Una fabbrica per i morti

Durante il tempo di Natale ho dovuto far ricorso a tutte le mie risorse interiori per non lasciarmi scoraggiare durante le belle ed esaltanti celebrazioni, che ci rinnovano il convincimento che Dio ci è vicino, abita tra noi e non ci abbandona al nostro destino.

Il cimitero, per quanta fede possiamo avere, ci condiziona con un senso di mestizia che pervade tutta la cultura e la sensibilità della gente del nostro tempo.

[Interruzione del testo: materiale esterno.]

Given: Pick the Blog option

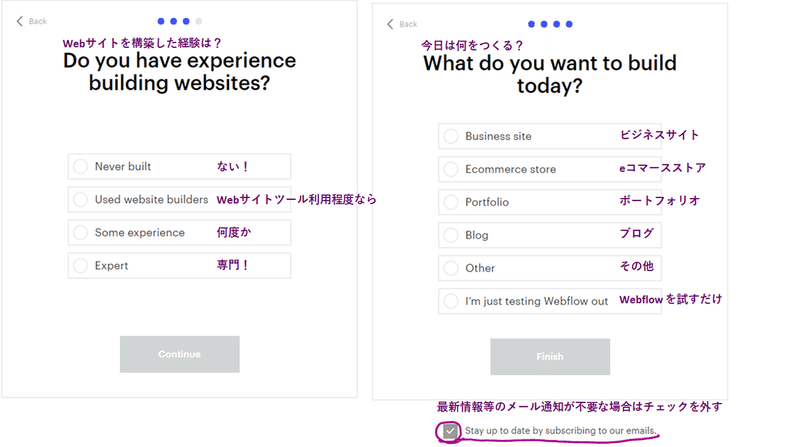Looking at the screenshot, I should [451, 235].
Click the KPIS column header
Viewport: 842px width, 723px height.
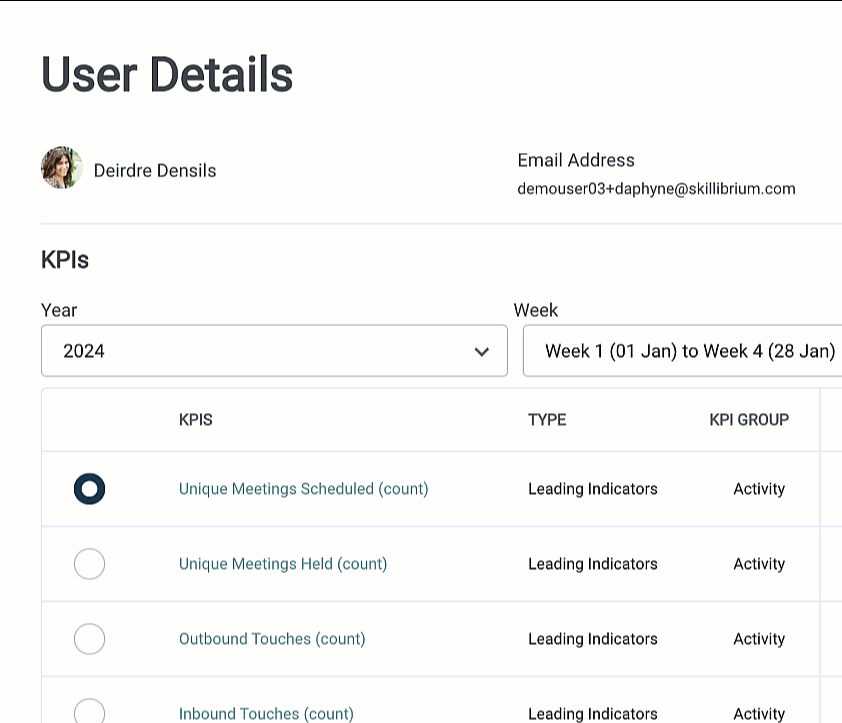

Il nostro cimitero poi, non ha la poesia, l’ordine, il buon gusto dei piccoli cimiteri dell’Alto Adige che sembrano abbracciare la chiesa e che sono curati con infinito amore e gusto, sembra più una fabbrica per i morti, percorsa da mezzi meccanici, ricolma di fiori finti di plastica, sbiaditi e spesso dispersi dal vento gelido, con strade piene di buchi e l’asfalto sberciato e corroso, non aiuta a intravedere le folle dei beati del cielo.

Infine la piccola chiesa umida senza nessuna pretesa d’arte, stinta ed incapace di contenere i fedeli che la scelgono per la preghiera domenicale, non facilita certo l’entusiasmo.

Fino a qualche mese fa c’era l’illusione che sarebbe arrivata la nuova chiesa, ora, con la stagione inclemente che alterna il gelo con la pioggia, la nebbia col vento del nord che sparpaglia i fiori finti, è caduta anche questa illusione.

Confesso che devo fare uno sforzo sovraumano per non attaccare frontalmente l’amministrazione veneziana lontana e inconcludente, quella locale succube ed altrettanto assente e l’azienda che gestisce il cimitero che lo fa con lo stesso stile con cui cura lo smaltimento dei rifiuti urbani.

Non mi resta ora che sognare la primavera!